--- START ---

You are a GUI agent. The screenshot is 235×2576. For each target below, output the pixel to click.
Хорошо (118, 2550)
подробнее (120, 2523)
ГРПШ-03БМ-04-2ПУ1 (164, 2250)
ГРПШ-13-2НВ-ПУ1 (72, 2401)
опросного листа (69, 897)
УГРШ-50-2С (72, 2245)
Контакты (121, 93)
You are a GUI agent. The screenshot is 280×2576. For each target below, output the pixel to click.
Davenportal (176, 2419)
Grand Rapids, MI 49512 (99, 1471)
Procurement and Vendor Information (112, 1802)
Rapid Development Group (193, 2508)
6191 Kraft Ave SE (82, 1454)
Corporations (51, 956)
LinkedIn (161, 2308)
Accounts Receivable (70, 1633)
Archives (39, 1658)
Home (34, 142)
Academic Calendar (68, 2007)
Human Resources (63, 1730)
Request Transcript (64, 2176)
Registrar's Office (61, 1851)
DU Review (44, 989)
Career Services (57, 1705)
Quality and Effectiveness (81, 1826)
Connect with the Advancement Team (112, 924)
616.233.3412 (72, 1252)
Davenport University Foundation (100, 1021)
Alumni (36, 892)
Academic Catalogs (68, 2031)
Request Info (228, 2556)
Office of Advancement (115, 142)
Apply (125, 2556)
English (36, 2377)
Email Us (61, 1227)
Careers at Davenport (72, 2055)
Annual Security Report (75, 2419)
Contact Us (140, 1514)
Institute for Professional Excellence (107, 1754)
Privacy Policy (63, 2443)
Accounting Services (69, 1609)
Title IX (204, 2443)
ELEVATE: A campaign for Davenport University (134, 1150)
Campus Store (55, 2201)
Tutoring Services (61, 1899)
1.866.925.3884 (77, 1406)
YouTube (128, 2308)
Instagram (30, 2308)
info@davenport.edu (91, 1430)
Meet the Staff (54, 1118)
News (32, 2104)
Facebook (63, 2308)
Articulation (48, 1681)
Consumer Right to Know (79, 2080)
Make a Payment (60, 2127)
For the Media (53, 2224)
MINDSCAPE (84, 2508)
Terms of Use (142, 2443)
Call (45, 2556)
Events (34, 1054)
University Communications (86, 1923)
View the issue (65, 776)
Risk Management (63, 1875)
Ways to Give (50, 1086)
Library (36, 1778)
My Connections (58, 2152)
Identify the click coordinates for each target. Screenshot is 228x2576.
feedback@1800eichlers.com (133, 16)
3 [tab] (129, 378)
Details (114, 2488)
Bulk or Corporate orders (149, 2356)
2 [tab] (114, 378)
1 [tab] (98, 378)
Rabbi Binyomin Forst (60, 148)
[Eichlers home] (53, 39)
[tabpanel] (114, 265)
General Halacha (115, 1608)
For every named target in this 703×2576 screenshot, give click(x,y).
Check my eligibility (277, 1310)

--- END ---

# Work required
From the line that contains "2 [tab] (114, 378)" through the last line of the records above, copy every line exactly and leave out the rest.

# Task output
2 [tab] (114, 378)
1 [tab] (98, 378)
Rabbi Binyomin Forst (60, 148)
[Eichlers home] (53, 39)
[tabpanel] (114, 265)
General Halacha (115, 1608)
For every named target in this 703×2576 screenshot, give click(x,y).
Check my eligibility (277, 1310)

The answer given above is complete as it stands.